Stored data entries
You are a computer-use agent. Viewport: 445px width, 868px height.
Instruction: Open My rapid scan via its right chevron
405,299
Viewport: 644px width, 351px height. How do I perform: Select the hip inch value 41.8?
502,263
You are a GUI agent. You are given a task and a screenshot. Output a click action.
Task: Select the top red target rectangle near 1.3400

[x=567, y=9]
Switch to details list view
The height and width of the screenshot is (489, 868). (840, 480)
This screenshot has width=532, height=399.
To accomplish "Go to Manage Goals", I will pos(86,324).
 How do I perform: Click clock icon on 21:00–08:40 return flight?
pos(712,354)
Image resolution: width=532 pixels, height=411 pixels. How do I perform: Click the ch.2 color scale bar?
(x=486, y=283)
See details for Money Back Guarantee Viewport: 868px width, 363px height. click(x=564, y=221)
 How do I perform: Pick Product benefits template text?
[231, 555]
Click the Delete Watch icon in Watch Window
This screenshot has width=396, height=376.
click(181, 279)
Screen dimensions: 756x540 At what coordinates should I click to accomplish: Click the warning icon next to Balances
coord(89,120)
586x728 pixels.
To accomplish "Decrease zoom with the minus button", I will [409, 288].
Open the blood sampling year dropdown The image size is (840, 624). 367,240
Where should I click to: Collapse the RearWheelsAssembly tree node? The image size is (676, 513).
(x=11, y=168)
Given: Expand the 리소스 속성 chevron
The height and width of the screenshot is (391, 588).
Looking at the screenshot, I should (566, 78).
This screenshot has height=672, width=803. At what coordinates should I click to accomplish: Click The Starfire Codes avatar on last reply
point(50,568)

--- Exercise aim ---
Would you repeat all of the entries exactly?

--- Written solution ---
You are a computer-use agent. Viewport: 445px width, 868px height.
Instruction: Open My rapid scan via its right chevron
405,299
Viewport: 644px width, 351px height. How do I perform: Select the hip inch value 41.8?
502,263
You are a GUI agent. You are given a task and a screenshot. Output a click action.
Task: Select the top red target rectangle near 1.3400

[x=567, y=9]
Switch to details list view
The height and width of the screenshot is (489, 868). (840, 480)
This screenshot has width=532, height=399.
To accomplish "Go to Manage Goals", I will pos(86,324).
 How do I perform: Click clock icon on 21:00–08:40 return flight?
pos(712,354)
Image resolution: width=532 pixels, height=411 pixels. How do I perform: Click the ch.2 color scale bar?
(x=486, y=283)
See details for Money Back Guarantee Viewport: 868px width, 363px height. click(x=564, y=221)
 How do I perform: Pick Product benefits template text?
[231, 555]
Click the Delete Watch icon in Watch Window
This screenshot has width=396, height=376.
click(181, 279)
Screen dimensions: 756x540 At what coordinates should I click to accomplish: Click the warning icon next to Balances
coord(89,120)
586x728 pixels.
To accomplish "Decrease zoom with the minus button", I will [409, 288].
Open the blood sampling year dropdown The image size is (840, 624). 367,240
Where should I click to: Collapse the RearWheelsAssembly tree node? The image size is (676, 513).
(x=11, y=168)
Given: Expand the 리소스 속성 chevron
The height and width of the screenshot is (391, 588).
Looking at the screenshot, I should (566, 78).
This screenshot has height=672, width=803. At what coordinates should I click to accomplish: Click The Starfire Codes avatar on last reply
point(50,568)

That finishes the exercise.